» TEXT BLOCK
- Born: October 22, 1940 Rio Piedras, Puerto Rico
- Died: December 17, 2002 (aged 62) San Juan, Puerto Rico
- Other name: "CheJuan"
- Known for: Founder of Hogar CREA
- Spouse(s): Flora Rosario Johnson, Ramonita "Monín" Beltrán-Rivera
- Children: José Javier García Beltrán

= José Juan García =

Puerto Rican businessman (1940–2002)

José Juan García a.k.a. CheJuan (October 22, 1940 – December 17, 2002) was the founder of the international drug-rehabilitation institution called Hogar CREA.

==Early years==
García was born in Río Piedras, Puerto Rico, where he was raised by his parents. He had a difficult childhood and was first imprisoned at the age of 15. At a young age, he became addicted to drugs and stole to pay for his habit. He was imprisoned more than once because of his drug problems. However, he later met people who had a positive influence on his life and contributed to his change, among them the educator Ana G. Méndez. He also attributed his acceptance of "Christ" as a reason for his change.

==Hogar CREA==
In 1968, García founded in Puerto Rico a drug-rehabilitiation organization named Hogar CREA (plural Hogares CREA). The acronym "CREA" stands for the 're-education of the addict'. Those who enter the program do not have to pay a fee, but must agree to the program's strict rules and engage in community service.

Doctors, psychologists and others donate their time. Expenses are covered by the volunteer board of each home. Each home has enough beds for 15 people. 28 thousand people have successfully completed the program, out of 51 thousand addicts who have been treated in 36 years. In is estimated that 92% of those who have completed the program started by García, have completely stayed out of drugs.

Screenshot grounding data
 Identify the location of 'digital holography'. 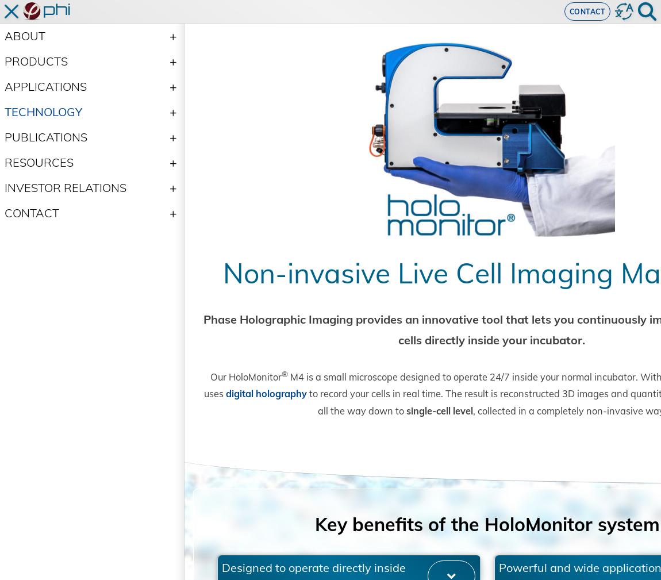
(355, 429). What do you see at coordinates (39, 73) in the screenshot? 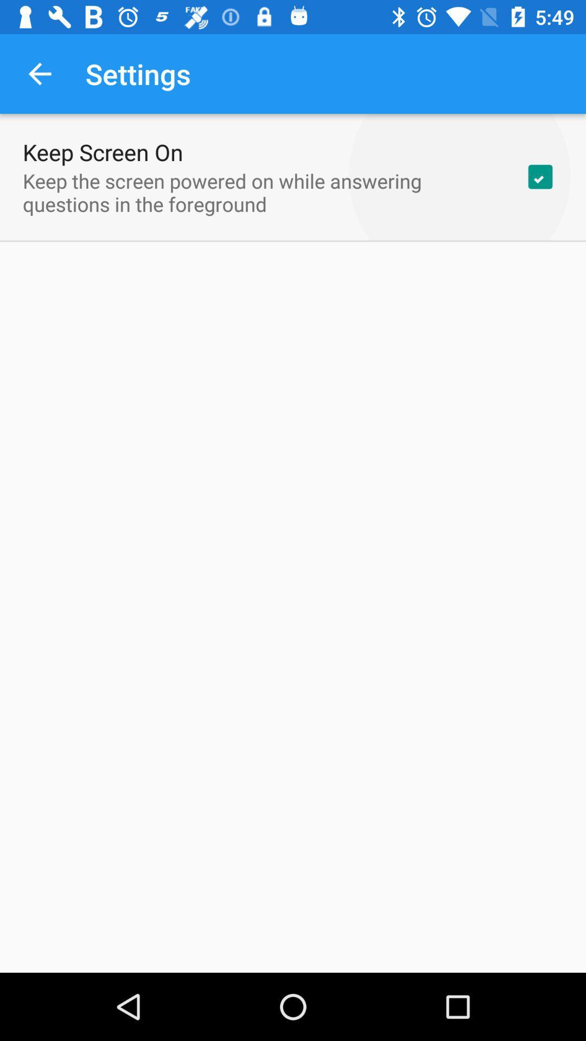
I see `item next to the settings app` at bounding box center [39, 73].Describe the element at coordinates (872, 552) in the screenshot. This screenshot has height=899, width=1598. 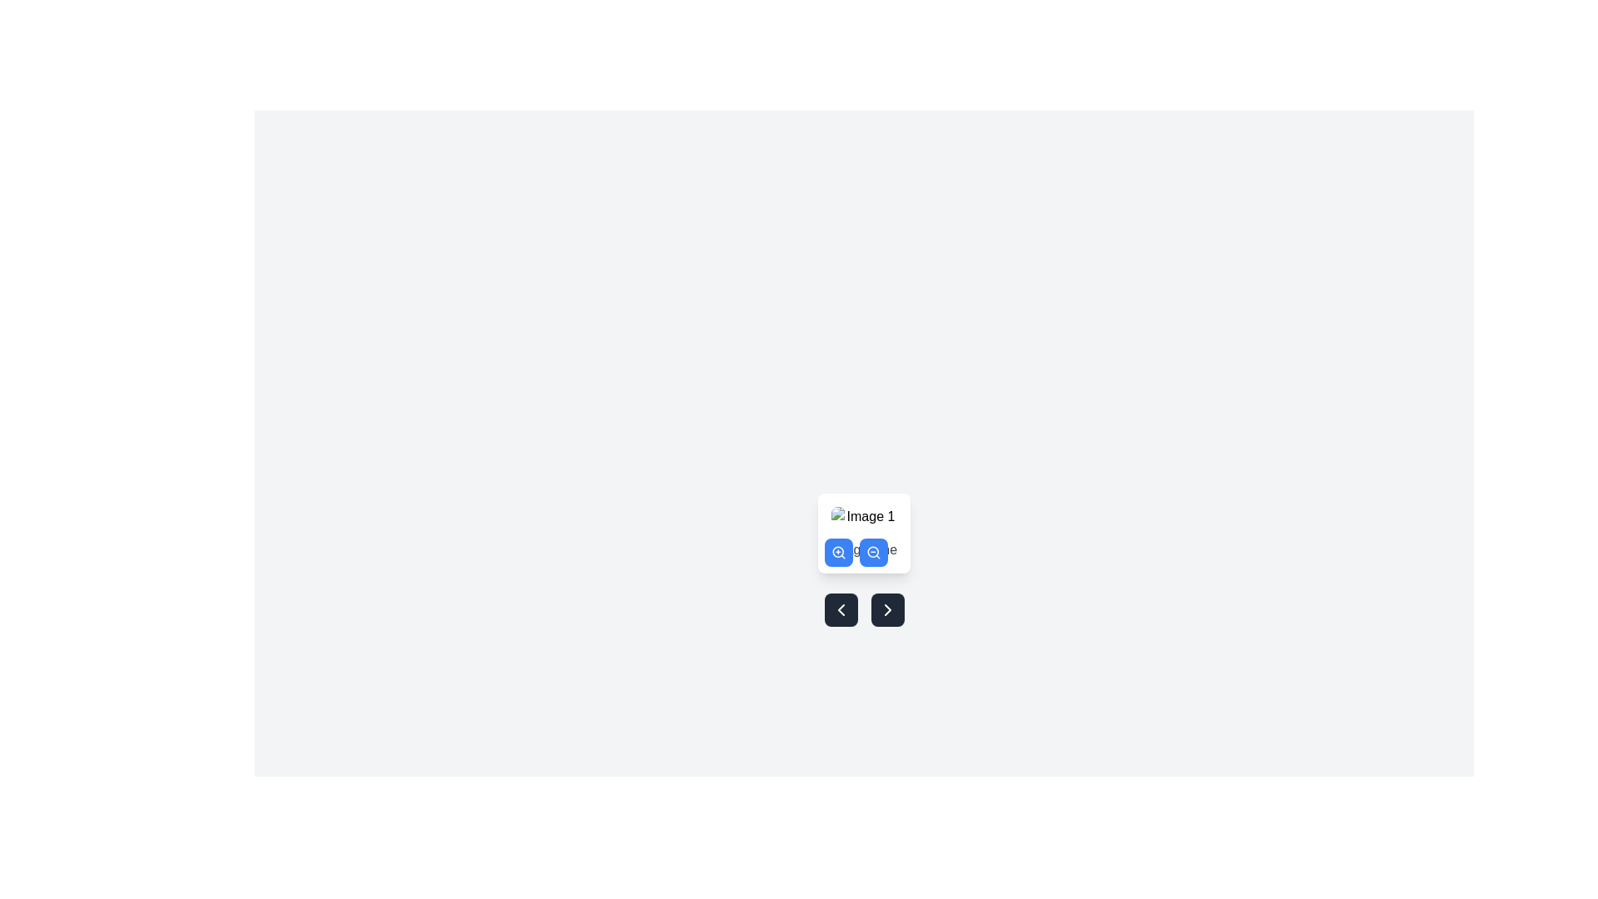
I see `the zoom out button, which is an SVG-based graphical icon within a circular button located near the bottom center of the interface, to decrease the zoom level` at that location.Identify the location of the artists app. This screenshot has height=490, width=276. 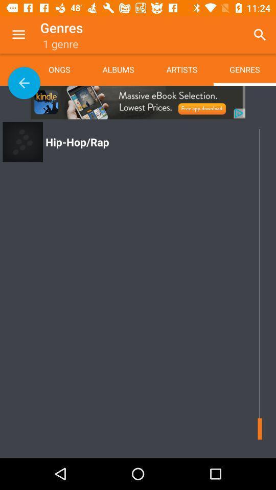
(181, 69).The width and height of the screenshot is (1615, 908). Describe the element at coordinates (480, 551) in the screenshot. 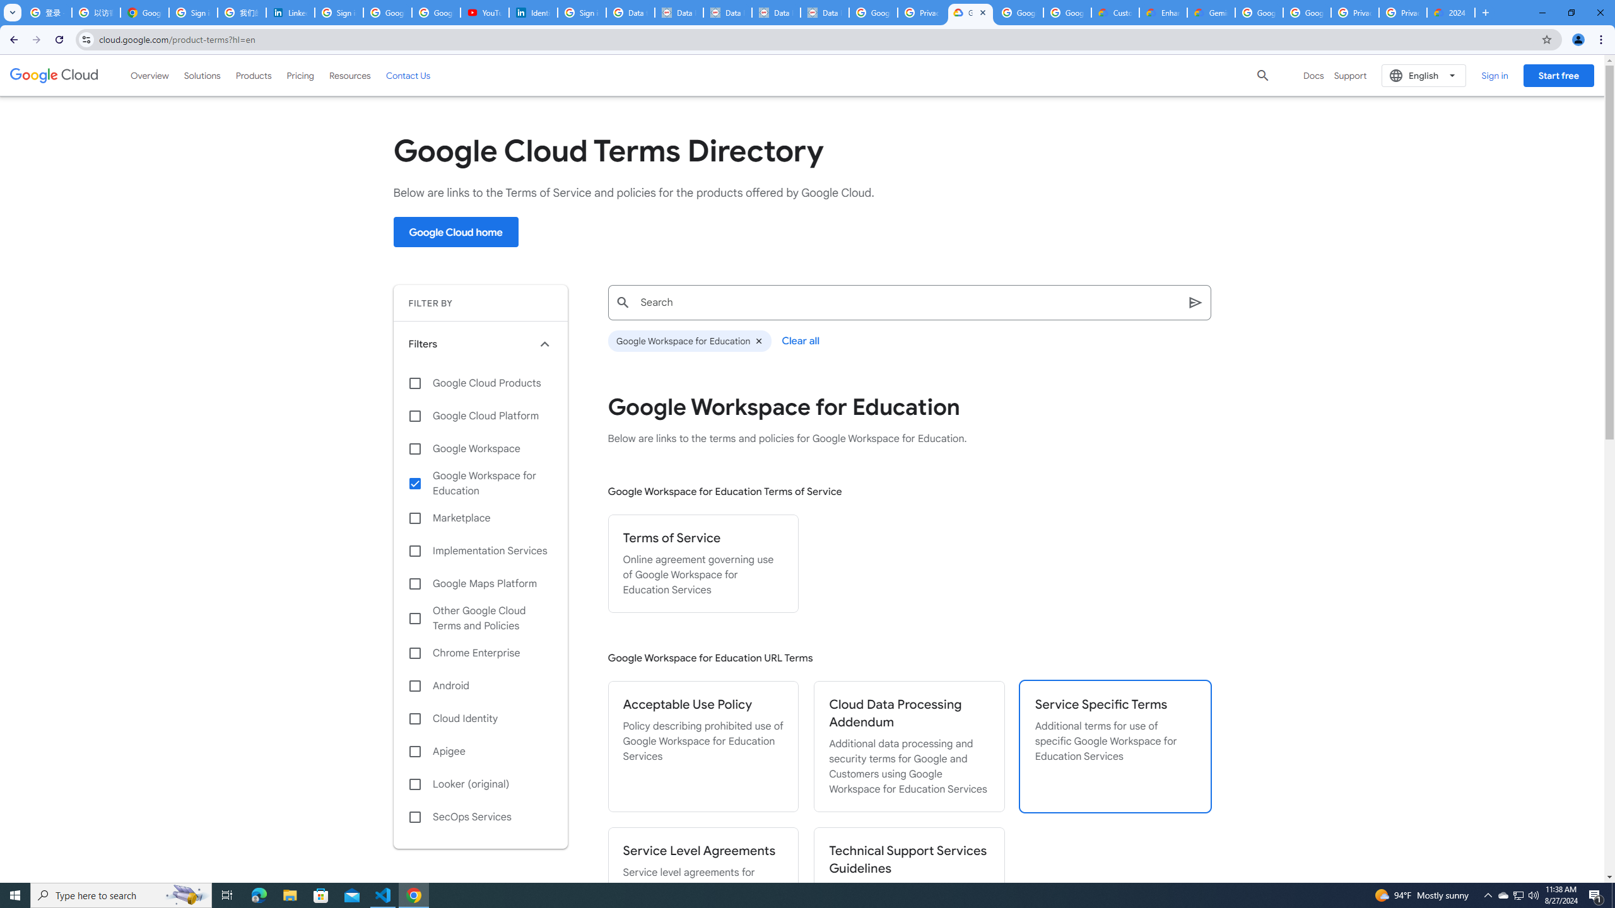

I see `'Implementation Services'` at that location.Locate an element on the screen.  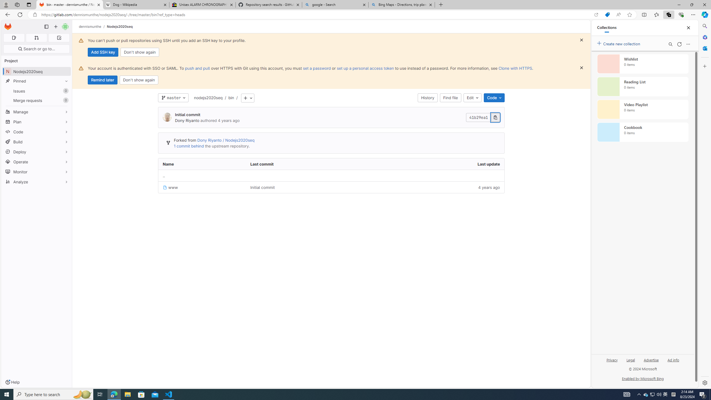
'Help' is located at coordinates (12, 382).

» ASSIGNMENT 1
Turn the paragraph of the José Juan García biography that begins "García was born in Río Piedras" into a short bulleted list of its main facts.
» ASSIGNMENT 2
According to the José Juan García biography, how many beds does each Hogar CREA home have?
» ASSIGNMENT 3
Extend the José Juan García biography, picking up after its last sentence.

» RESPONSE AREA 1
- Born in Río Piedras, Puerto Rico, and raised by his parents
- Had a difficult childhood; first imprisoned at age 15
- Became addicted to drugs young and stole to pay for the habit
- Imprisoned more than once because of his drug problems
- Later changed with the help of people who influenced him positively, including educator Ana G. Méndez
- Also credited his acceptance of "Christ" for the change

» RESPONSE AREA 2
Each home has enough beds for 15 people.

» RESPONSE AREA 3
García's Hogares CREA have over 152 facilities worldwide, including in the United States, Dominican Republic, Costa Rica, Venezuela, Colombia, Panama, El Salvador, Honduras and Nicaragua.

==Awards and recognitions==
Among the awards and recognitions he received are:
- The Citizen of the Year in 1974, granted by the Puerto Rico Manufacturers Association
- Citizen of the Year 1976, by the Puerto Rico Chamber of Commerce
- An award from President Ronald Reagan and others for the exemplary community service offered by Hogar CREA in the United States.
- The Government of Puerto Rico named a plaza in Rio Piedras "Plaza José Juan 'Cheguan' García".

==Later years==
José Juan García died on December 22, 2002, in San Juan, Puerto Rico from cancer. His son Javier García and his widow Flora Rosario Johnson were involved in a dispute over the control of the organization. The organizations current director is Benjamin Pintor Miranda.